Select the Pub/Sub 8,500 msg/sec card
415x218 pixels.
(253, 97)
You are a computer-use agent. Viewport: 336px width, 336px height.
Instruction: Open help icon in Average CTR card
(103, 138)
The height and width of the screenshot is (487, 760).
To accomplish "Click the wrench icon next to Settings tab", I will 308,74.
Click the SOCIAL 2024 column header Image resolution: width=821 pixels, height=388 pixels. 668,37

* * *

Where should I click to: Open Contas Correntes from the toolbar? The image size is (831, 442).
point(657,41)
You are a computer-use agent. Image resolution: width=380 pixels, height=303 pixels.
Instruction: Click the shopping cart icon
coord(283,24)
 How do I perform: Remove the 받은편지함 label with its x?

| WHAT IS REQUIRED |
Update the lines from the one containing "Select the Pub/Sub 8,500 msg/sec card" through the one containing "Click the SOCIAL", inclusive, by replacing "Viewport" with "Screen size" and leaving everything else unchanged; give back only those lines.

| SOLUTION BELOW |
Select the Pub/Sub 8,500 msg/sec card
415x218 pixels.
(253, 97)
You are a computer-use agent. Screen size: 336px width, 336px height.
Instruction: Open help icon in Average CTR card
(103, 138)
The height and width of the screenshot is (487, 760).
To accomplish "Click the wrench icon next to Settings tab", I will 308,74.
Click the SOCIAL 2024 column header Image resolution: width=821 pixels, height=388 pixels. 668,37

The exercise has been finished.